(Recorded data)
▼▼▼

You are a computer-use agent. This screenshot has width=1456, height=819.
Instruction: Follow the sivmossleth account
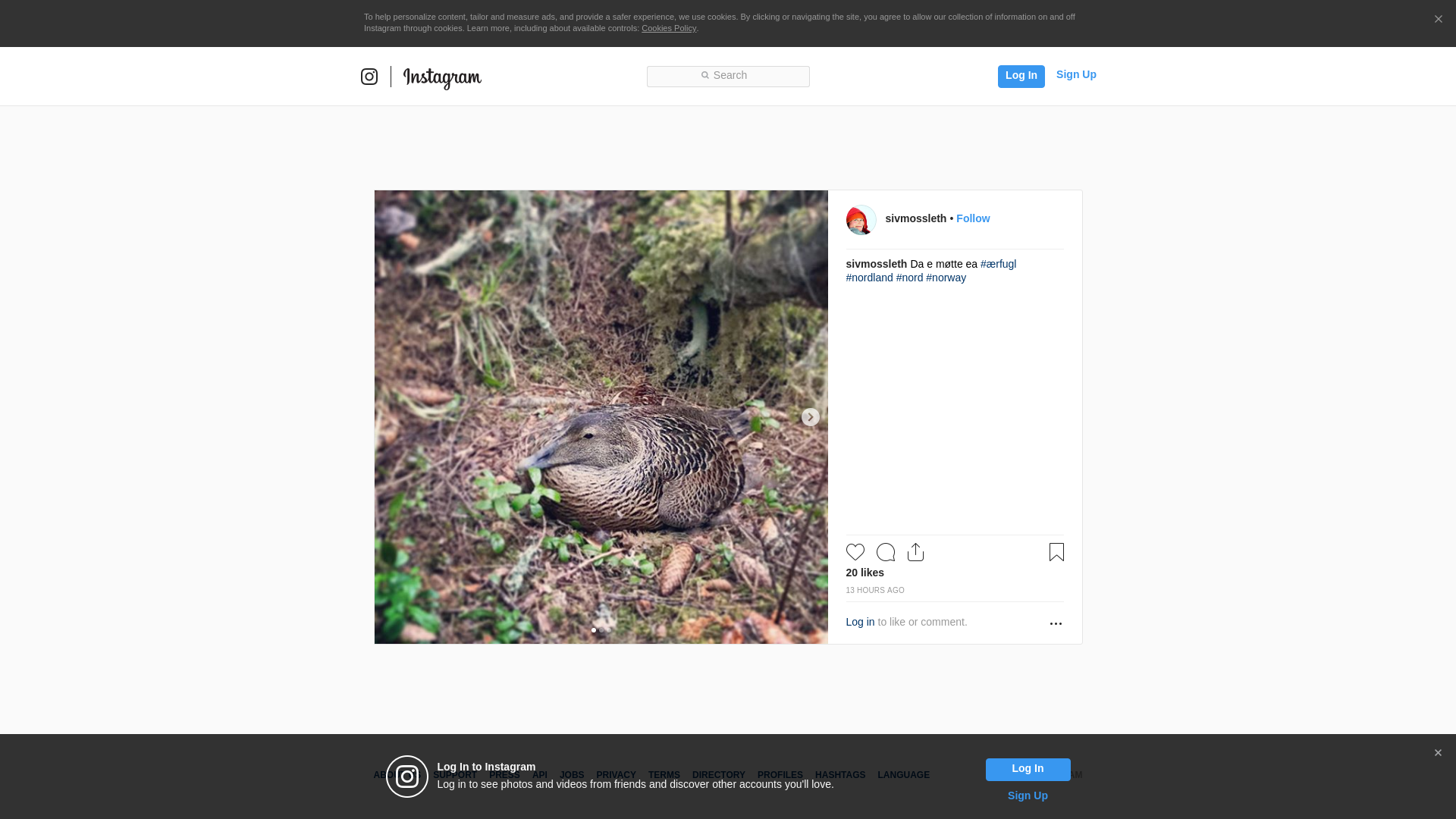pyautogui.click(x=973, y=218)
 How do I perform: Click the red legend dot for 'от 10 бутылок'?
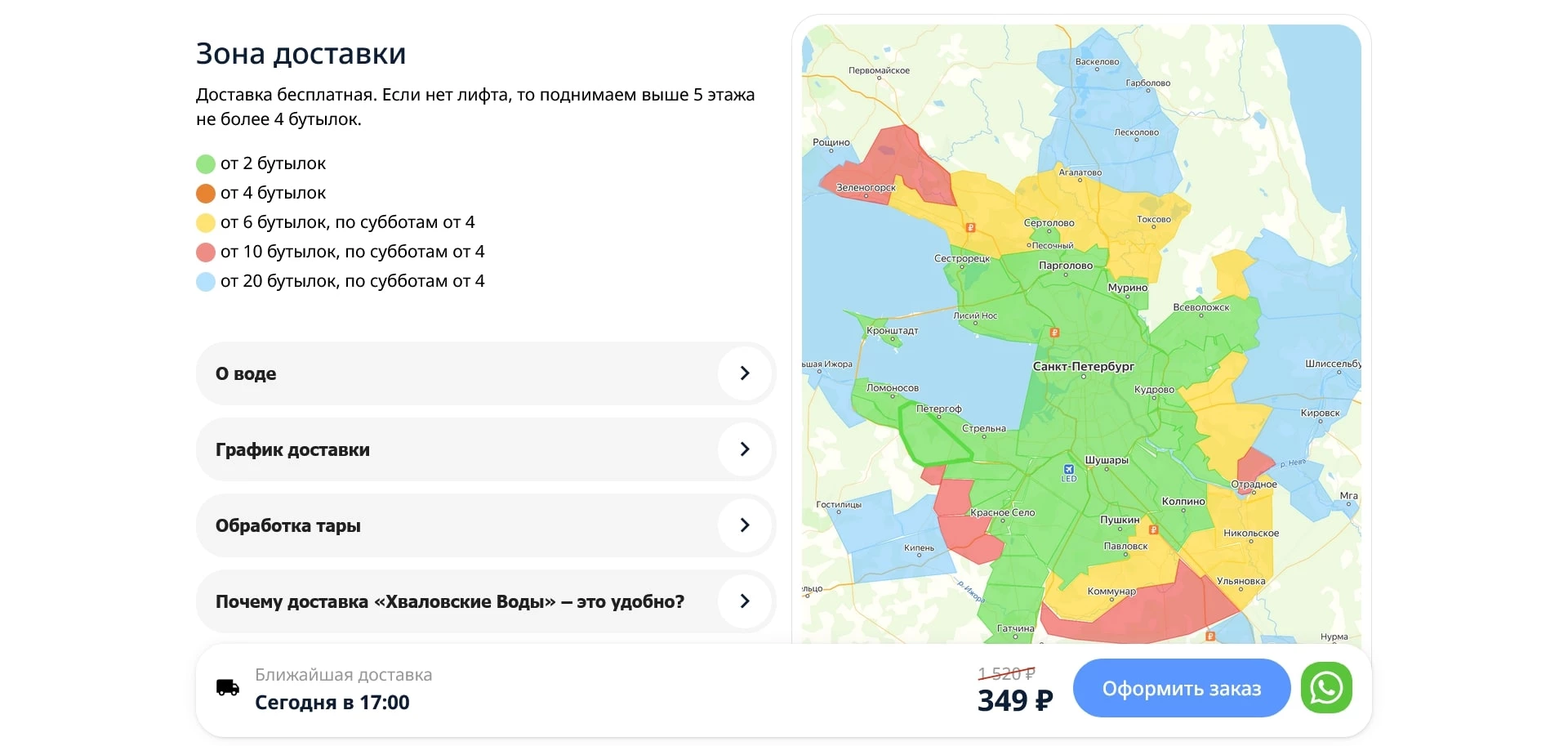tap(204, 252)
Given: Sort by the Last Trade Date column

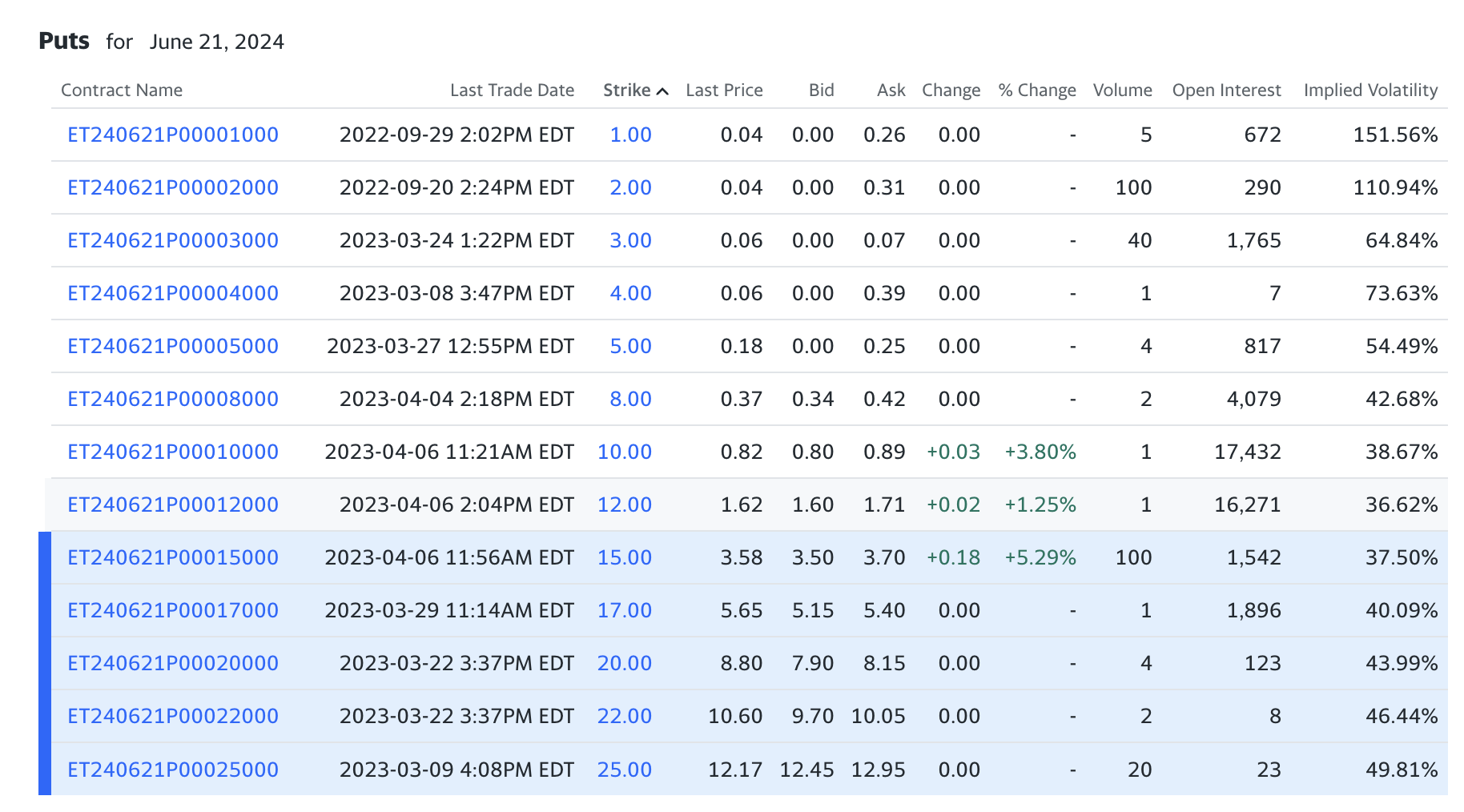Looking at the screenshot, I should (x=512, y=90).
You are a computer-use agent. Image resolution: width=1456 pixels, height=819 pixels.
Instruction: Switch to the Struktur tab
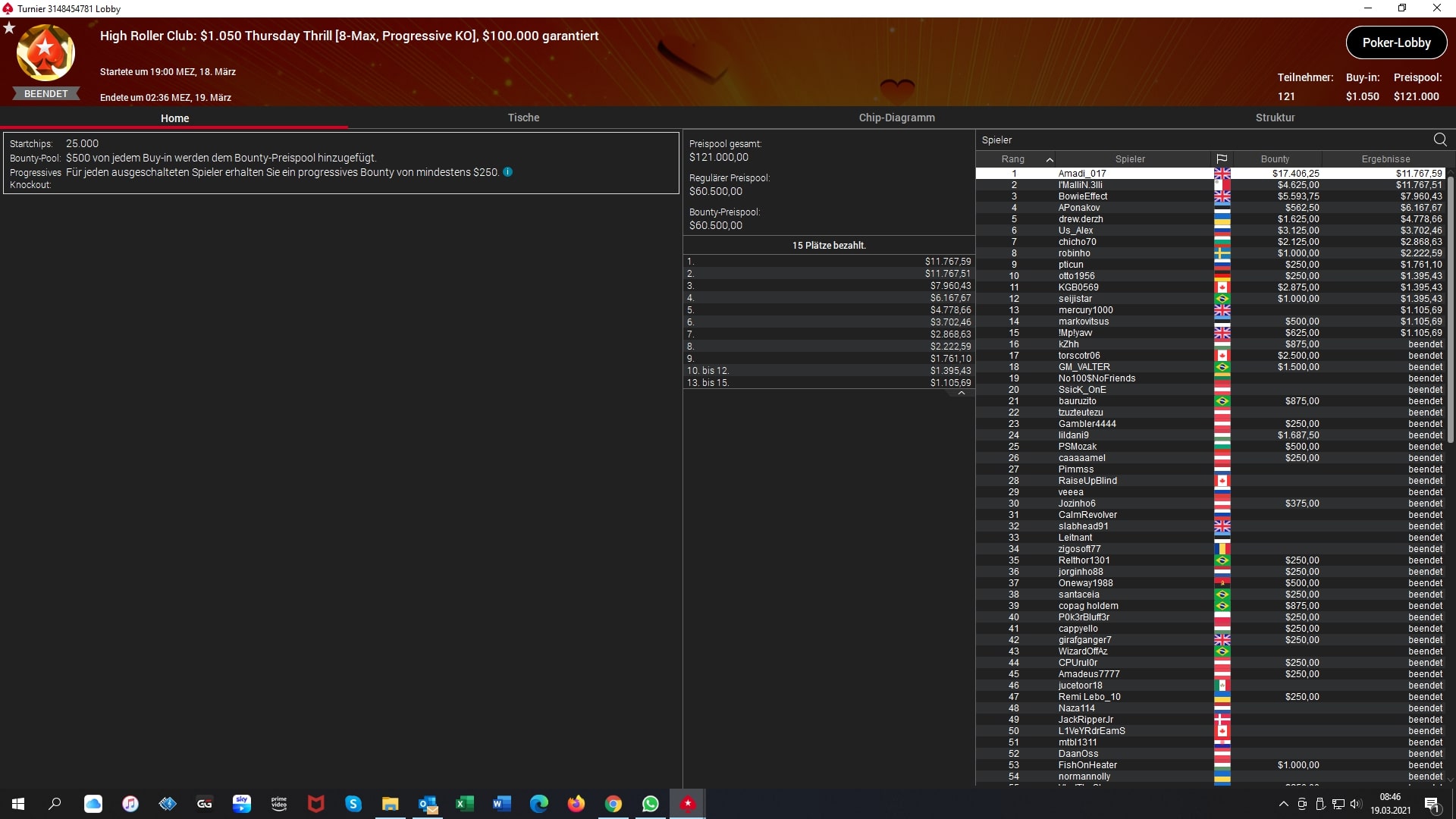[x=1275, y=118]
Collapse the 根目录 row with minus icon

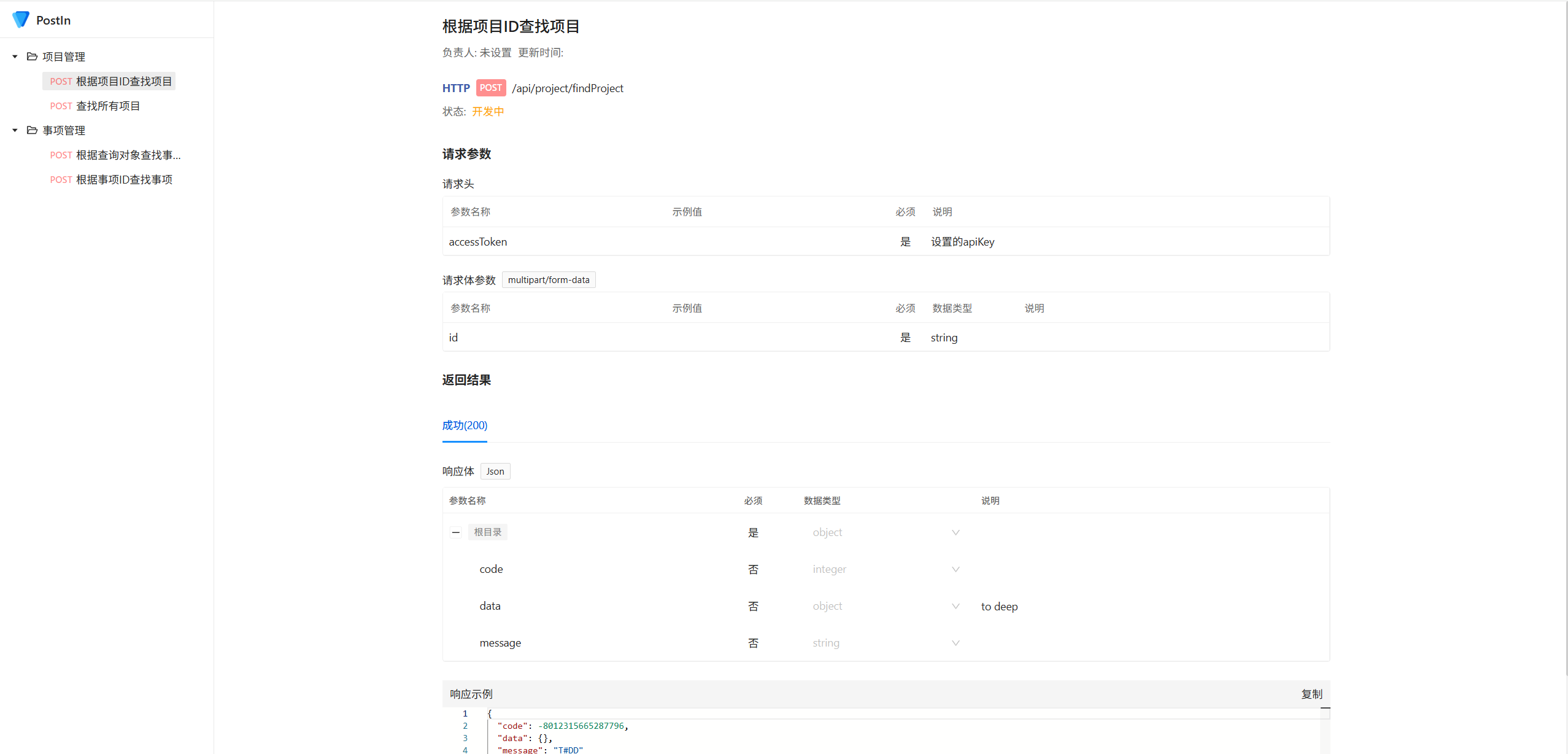pyautogui.click(x=455, y=532)
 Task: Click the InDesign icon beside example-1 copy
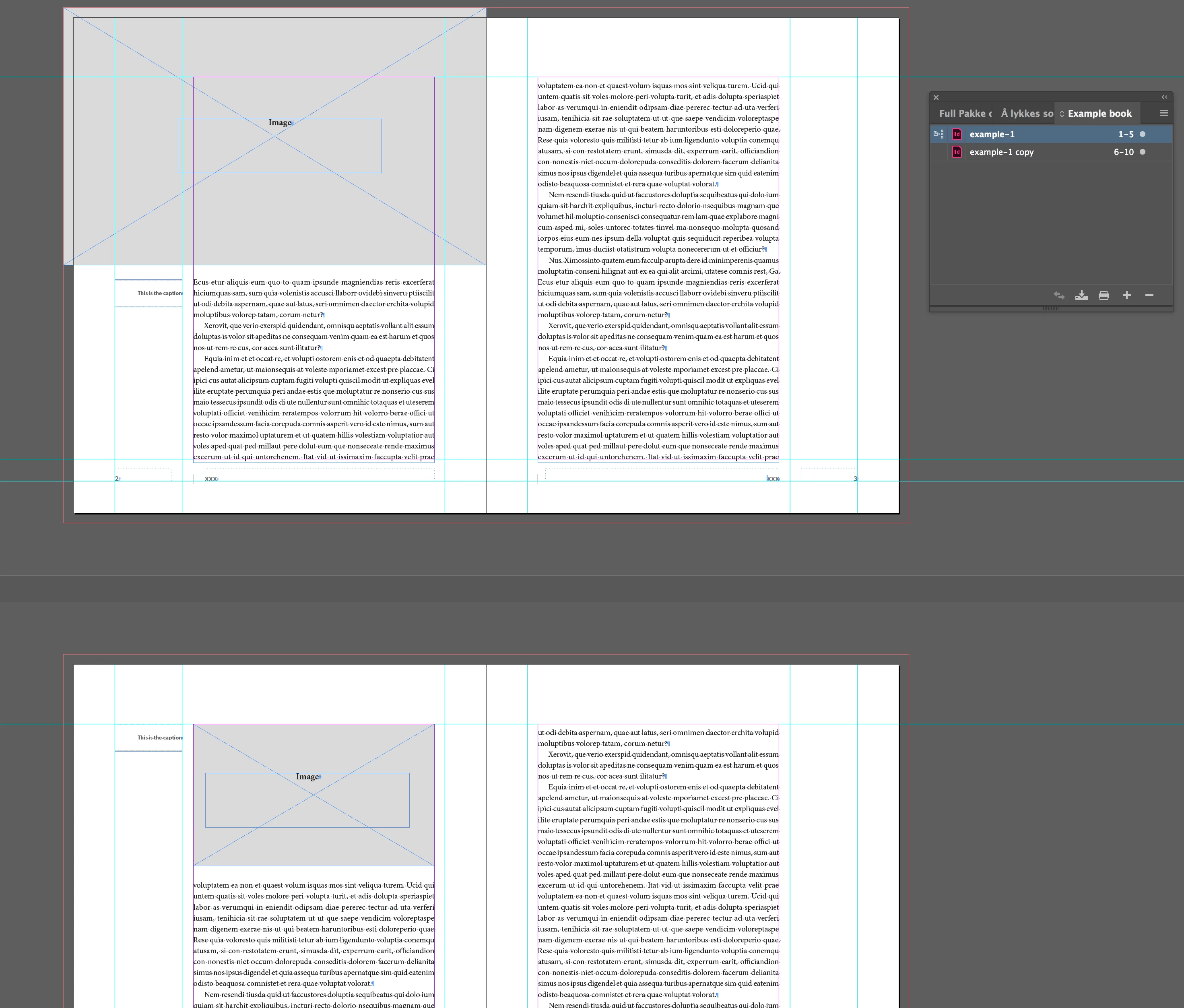(957, 152)
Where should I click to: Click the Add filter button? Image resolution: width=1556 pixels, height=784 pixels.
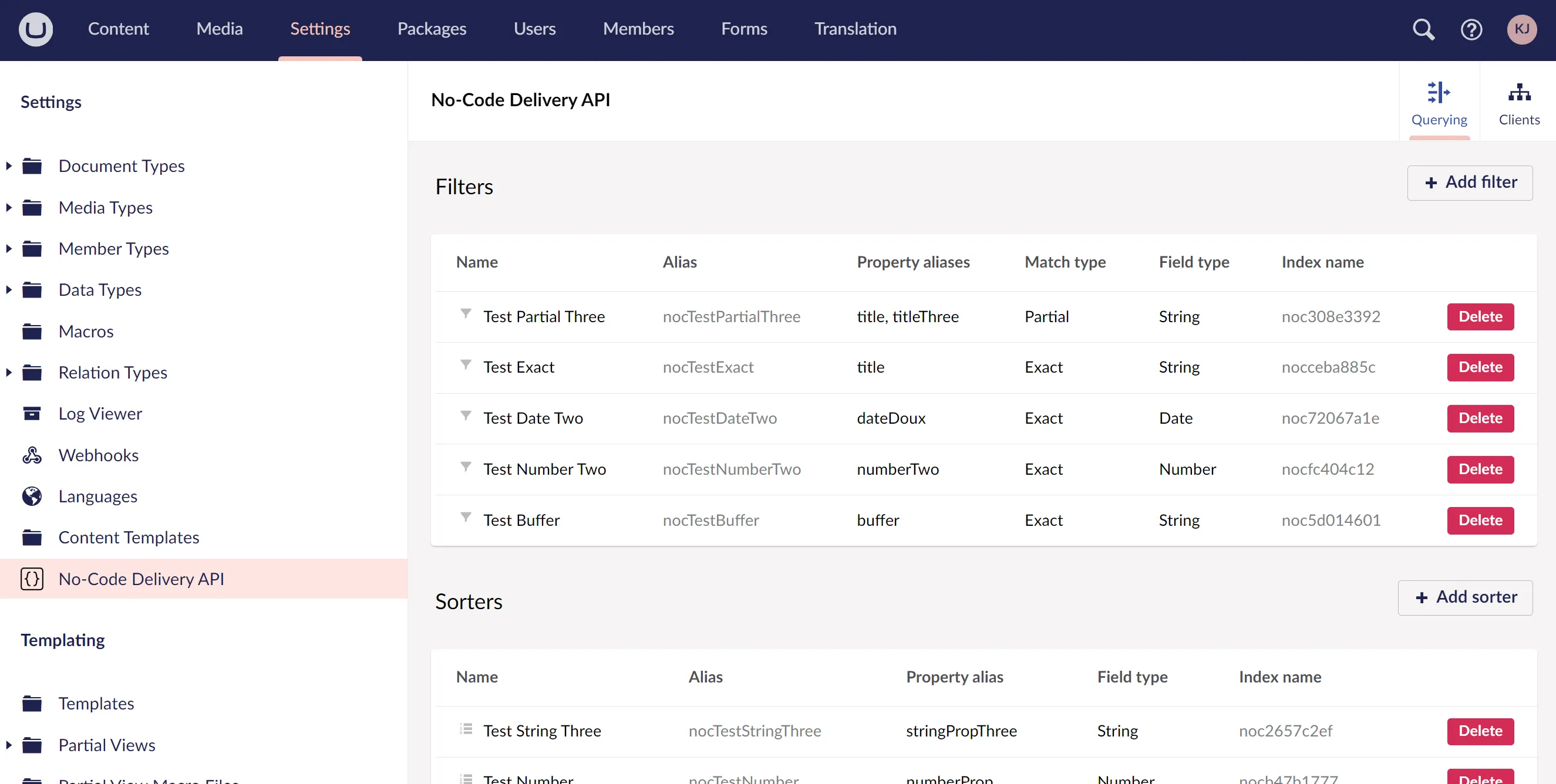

▲▲▲

## Work request
Please retype the entries above word for word, but only from the line containing "Instruction: Switch to the Struktur tab" through the last line, and without the pictures.

## Answer for the task
Instruction: Switch to the Struktur tab
[x=1275, y=118]
Collapse the 根目录 row with minus icon

pyautogui.click(x=455, y=532)
 Task: Click the InDesign icon beside example-1 copy
(957, 152)
Where should I click to: Click the Add filter button? Image resolution: width=1556 pixels, height=784 pixels.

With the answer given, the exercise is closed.